Radio One's Breakfast Show presenter, a Manchester United fan for all of about five years (ie since their domination began), introduced her Dream Team on Radio Five Live on Monday, among them the "scrummy" David Beckham and the "mean and moody" Roy Keane who, apparently, "has all the assets of a real footballer". She did not seem to be referring to Keane's box-to-box engine and passing skills.

Just a bit of fun, no doubt, but it still did women in football a huge disservice. We've climbed the proverbial mountain to get where we are today - on a par, for the most part with our male contemporaries - and 30 minutes worth of Ball's flippancies lowered our stock considerably.

Sure, women tend to have a more emotional perspective on the game, but more emotion does not necessarily mean less authority. I hope I am viewed as a football journalist who just happens to be a woman rather than a woman football journalist. Believe me, there is a big difference.

However, the one aspect of the game in which women will never be the equal of men is on the pitch. But it is in being compared to the men's game that women's football has suffered. As Pete Davies, the author of I Lost My Heart to the Belles, says: "You wouldn't expect a woman cricketer to bowl as fast as Courtney Walsh or Sally Gunnell to race Linford Christie, so why expect the Doncaster Belles to be of comparable standard to Doncaster Rovers?" Until we start coming from that standpoint, the woman's game will not get the respect it deserves.

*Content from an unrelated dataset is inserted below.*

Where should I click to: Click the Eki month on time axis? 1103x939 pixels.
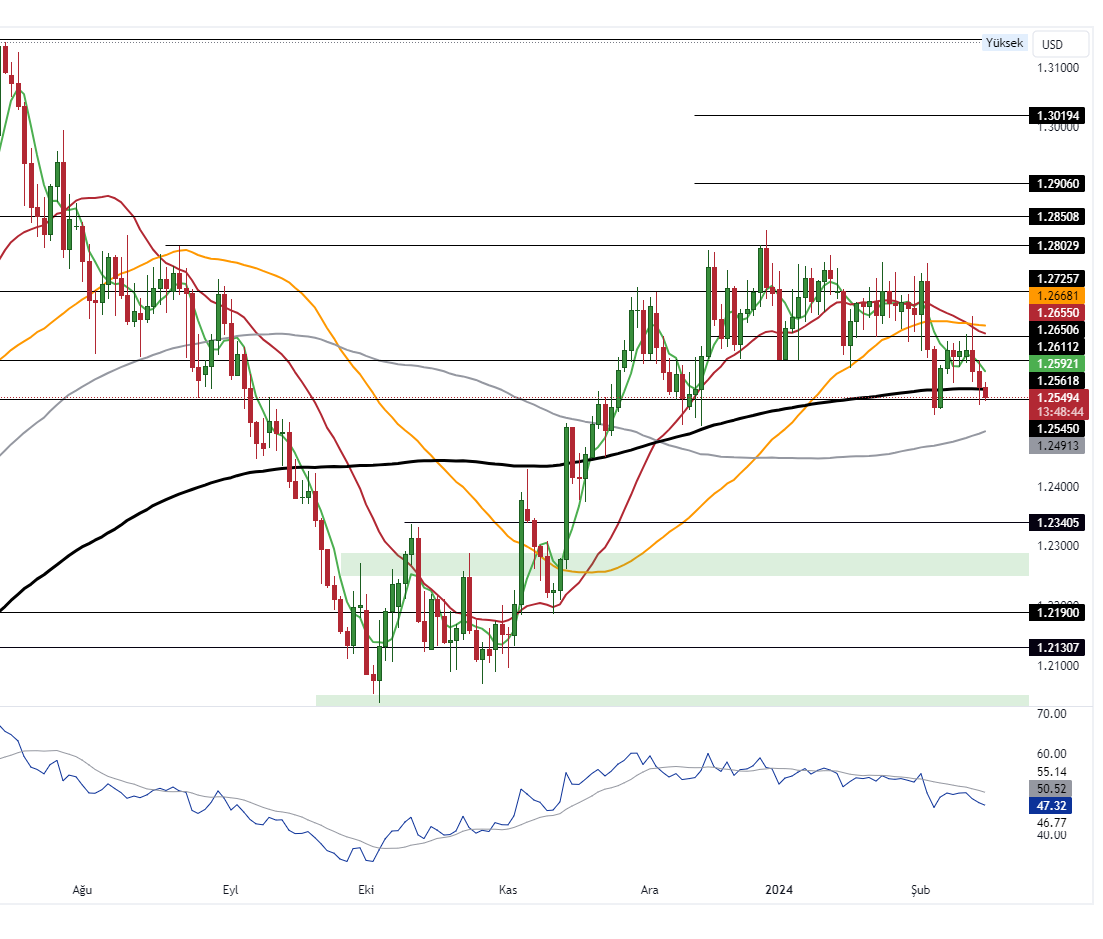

Davies has done more than most to promote women's football in this country, but the Football Association has also played a part, assuming responsibility for the women's game from the WFA in 1993.

And while the nation might not be aware of it, engulfed as it is in all things appertaining to France 98, women's football is having something of a purple patch. There are now 600 women's teams in the UK and at least 750 girls' teams, as compared to 263 in 1989. In fact, the growth has been such that the current set-up needs restructuring.

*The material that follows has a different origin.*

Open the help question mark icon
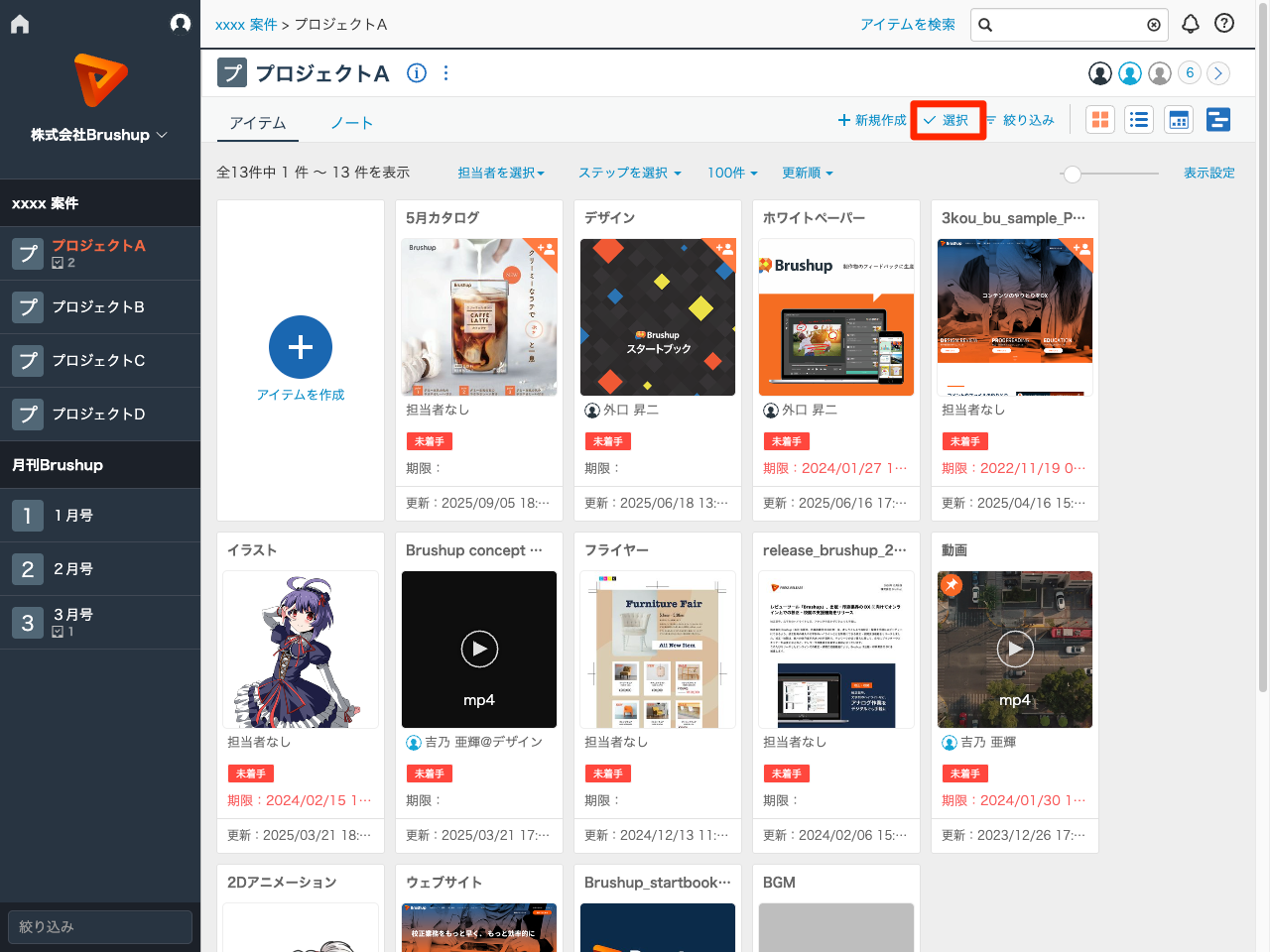[x=1224, y=24]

Fifa, meanwhile, estimates the number of women playing football worldwide at around 30 million, while almost six million tuned into the 1995 World Cup final in Sweden between Germany and Norway. The 1996 Olympic Games final, in which the US beat China 2-1, attracted a crowd of 76,000.

Davies accepts the growth in the number of participants, and in the extent of the coverage, but maintains that the standard of women's football in the UK has hardly changed in a decade. Which might be why the FA hosted a pow-wow this week at Lancaster Gate for the major players in the women's game aimed, among other things, at "identifying and developing talented female players from an early age" through better training, better support networks (rehabilitation, nutrition and diet) and better funding. They want women's football to become the UK's major female sport.

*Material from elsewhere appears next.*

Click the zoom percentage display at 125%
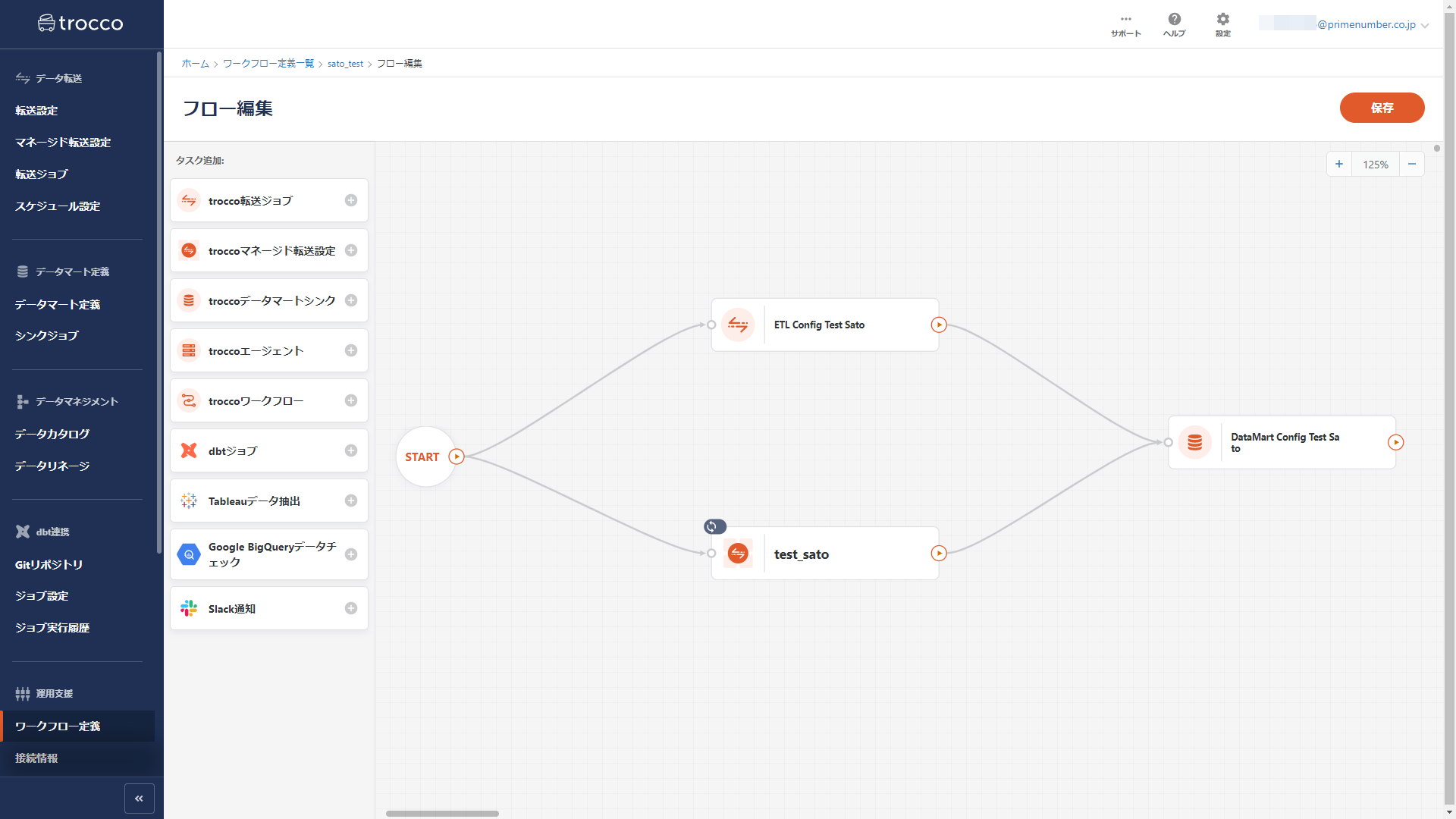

The Lottery Sports Fund will have a big say in whether they achieve that aim, but it is attitude as much as money that is the issue here. Germany's women footballers train four nights a week and the game gains extensive coverage; ditto Scandinavia. In the US, around nine million women play football, while Japan will support a professional women's league next year.

Consequently, their players are fitter and more athletic than ours, who lack the opportunities to hone their skills from an early age.

But the goalposts are shifting. I played football at school in the days when a girl playing football was "just not on". I had to play in the boys' under-11 team and was allocated a separate changing-room for away matches. (My career reached an abrupt end when I broke the captain of the school's ankle with a terrible tackle). These days, however, it is common to see both boys and girls playing football together at school.

So while next year's women's World Cup in America might come too soon as far as the British game is concerned (England are vying to qualify with world champions Norway, Germany and the Netherlands; their next match is against Germany at the New Den on 8 March), by the time the next World Cup arrives, it might, as they say, be a different ball game all together.

Part of the problem has also been that our culture does not support a dedicated national women's sport. Netball comes closest, but with all due respect it hardly stiffens the sinews (my knowledge extends to the fact that England star Gill Neville is Gary and Phil's sister, and that we always get beaten by the Aussies).

Perhaps if women's football was allowed to stand on its own two feet rather than constantly having to match - and, by definition, failing to do so - the standard set by the men's game, it might assume that role. Granted, it has some similarities with the men's game - Arsenal and Liverpool are among its top six clubs - but very few in reality. Everton are top of the Premier League, for a start.